O cenário de Idade Média não era uma prerrogativa afegã. Trata-se de uma avenida permanentemente aberta aos regimes islâmicos que desejem interpretar os ensinamentos do Corão a ferro e fogo. A isso se dá o nome de fundamentalismo. Há países de islamismo mais flexível, como o Egito, e outros de um rigor extremo, como a Arábia Saudita. Para o pensamento ortodoxo muçulmano, a mulher vale menos do que o homem, explica Leila Ahmed, especialista em estudos da mulher e do Oriente Próximo da Universidade de Massachusetts, nos Estados Unidos. "Um 'infiel' pode se converter e se livrar da inferioridade que o separa dos 'fiéis'. Já a inferioridade da mulher é imutável", escreveu Leila num ensaio sobre o tema, em 1992.
A circuncisão da mulher não é mencionada no Alcorão e não é obrigatória. A circuncisão ainda é usada até hoje no norte da África. Essa mutilação tem a seguinte explicação: a mulher tem apenas o papel de reprodutora, assim sendo, é considerado pecado ela sentir prazer na relação sexual.
Por trás dessa situação há uma ironia trágica. A exclusão feminina não está presente nas fundações do islamismo, mas apenas no edifício que se erigiu sobre elas. O Corão, livro sagrado dos muçulmanos, contém versículos dedicados a deixar claro que, aos olhos de Alá, homens e mulheres são iguais.
Então, quais são as explicações para a opressão das mulheres no Islã?

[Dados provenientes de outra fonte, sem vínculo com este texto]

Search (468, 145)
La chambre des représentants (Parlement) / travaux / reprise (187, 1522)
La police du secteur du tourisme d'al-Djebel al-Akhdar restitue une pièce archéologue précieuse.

Os muçulmanos, ao longo dos séculos, assimilaram a prática de formar haréns com os mecanismos de repressão feminina, que eram uma característica marcante daqueles povos. Um dado complicador é que as muçulmanas têm, até hoje, um conhecimento muito vago da lei divina. Aderem ao fundamentalismo atraídas pelos ideais de pureza da religião e, quando ele é instaurado, são surpreendidas por seus rigores - a exemplo do que ocorreu no Irã dos aiatolás.
Se a democracia chegou para as mulheres que vivem sob a égide da civilização judaico-cristã, não há por que ela não possa ser almejada pelas muçulmanas que se orgulham de sua religião.